Neff noted that a major drug bust in the city last year started with calls from neighbors who noticed suspicious activity.
Drug activity was a major topic of conversation at the town hall meeting, covering specific drugs and crime trends.
“We don’t have huge numbers,” Neff said. “Merrill is still a safe city, but we can learn from the crimes that do happen.”
Methamphetamine use in Lincoln County and Merrill remains a problem. Federal indictments in recent years have slowed the local production, but meth is still popular among a select group of people.
“Most of our major drug arrests involve meth,” Neff said. “Unfortunately, we see way too much of it yet.”
Merrill has also seen a few instances of cocaine, heroin and bath salts recently. Among teenagers, prescription drugs are the most common, along with marijuana.
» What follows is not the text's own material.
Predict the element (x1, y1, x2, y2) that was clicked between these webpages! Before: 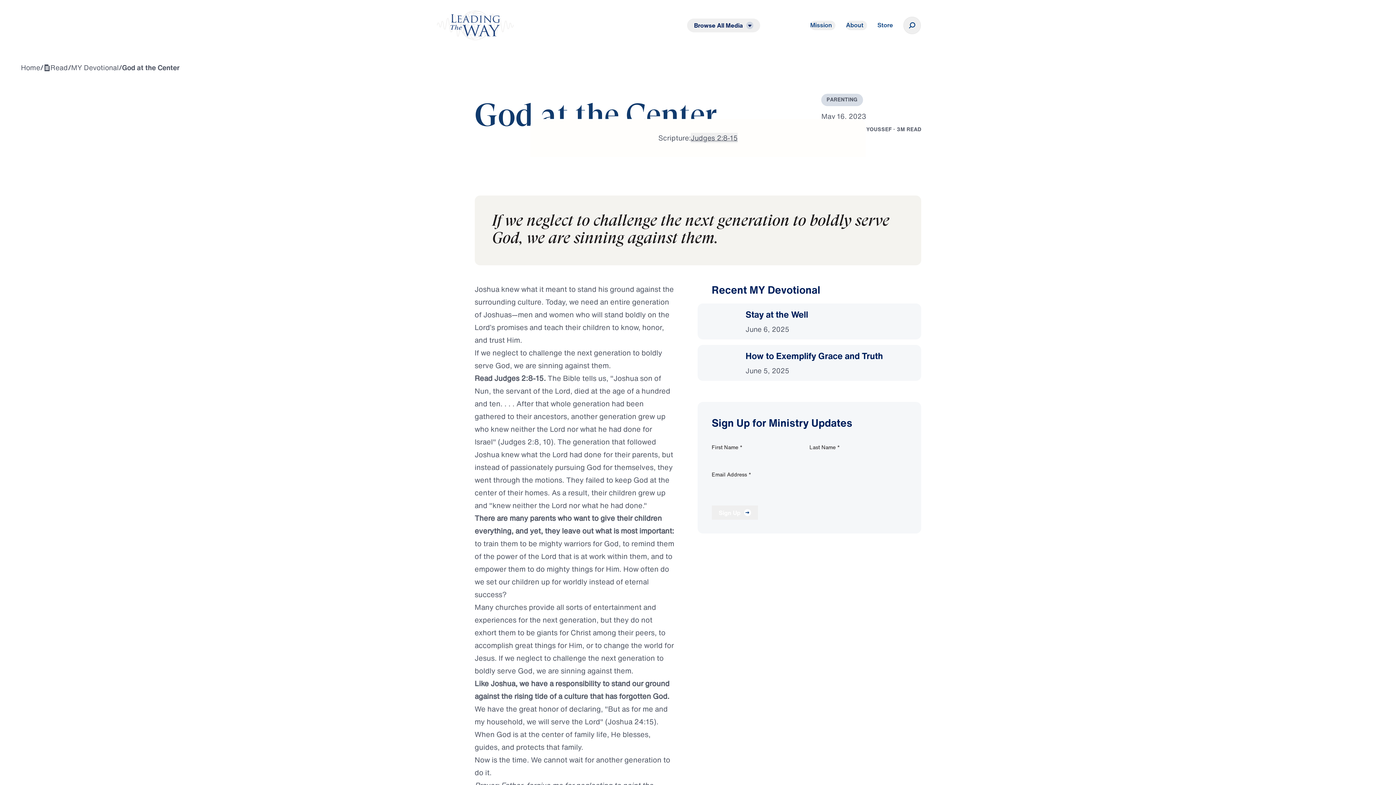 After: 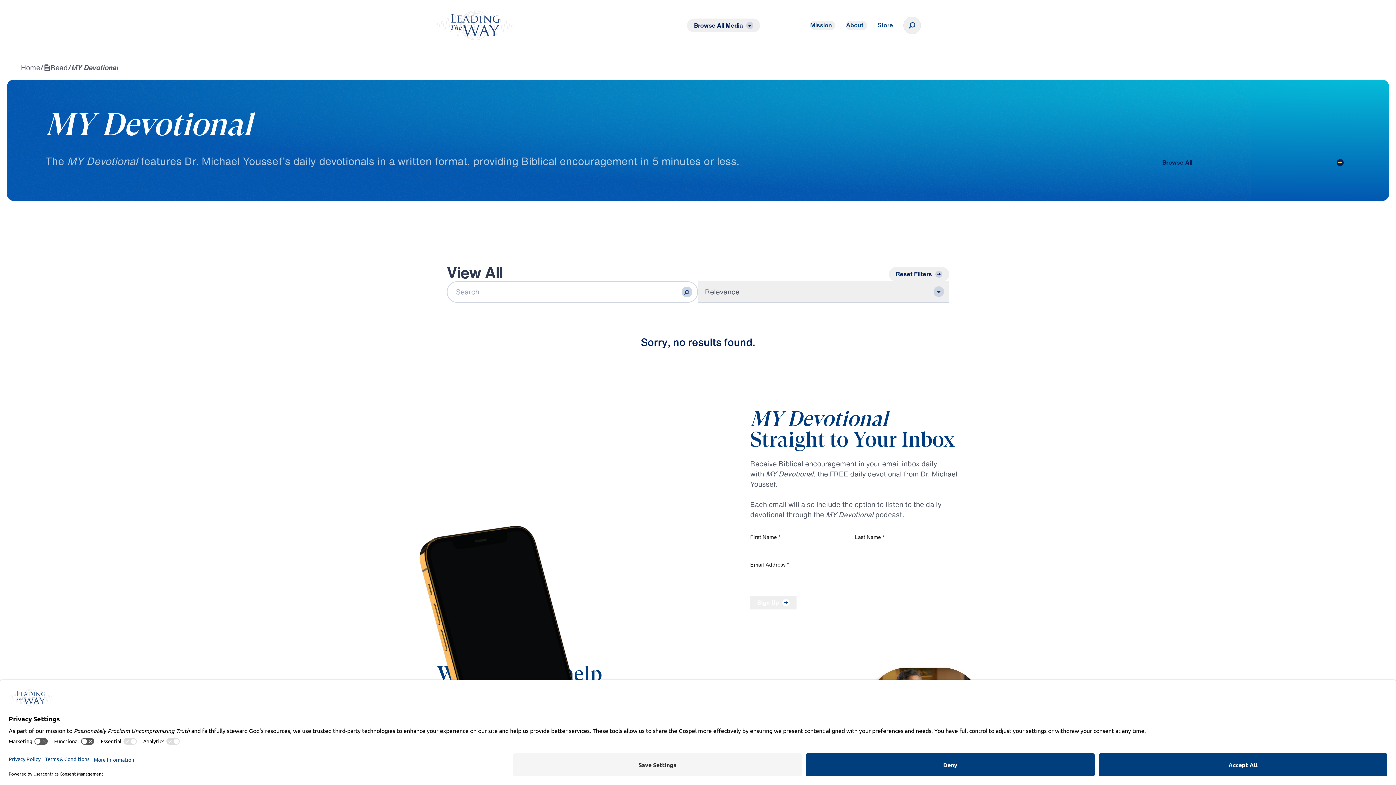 Action: label: MY Devotional bbox: (71, 62, 118, 72)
“We want to communicate to people that we do have drugs in our city and we are working diligently to deal with problems related to drugs,” Neff said.
Merrill police also want residents to take precautions that will reduce their likelihood of becoming a crime victim.
“People should put themselves in a position not to be a victim,” Neff said. “Simple crime prevention includes being vigilant, communicating with your neighbors and reporting suspicious activity to police.”
Police Chief Ken Neff said the town hall meetings could become an annual event to keep the public informed. He expects the department’s crime prevention initiative to be a long-term project. The initiative started this year by contacting Merrill businesses with information on crime prevention, then expanding to involve service organization and citizens.
“I think this will be at least a five-year project,” Neff said. “It’s going to take a while to build up Nextdoor.com and building neighborhood relationships is going to take a few years.”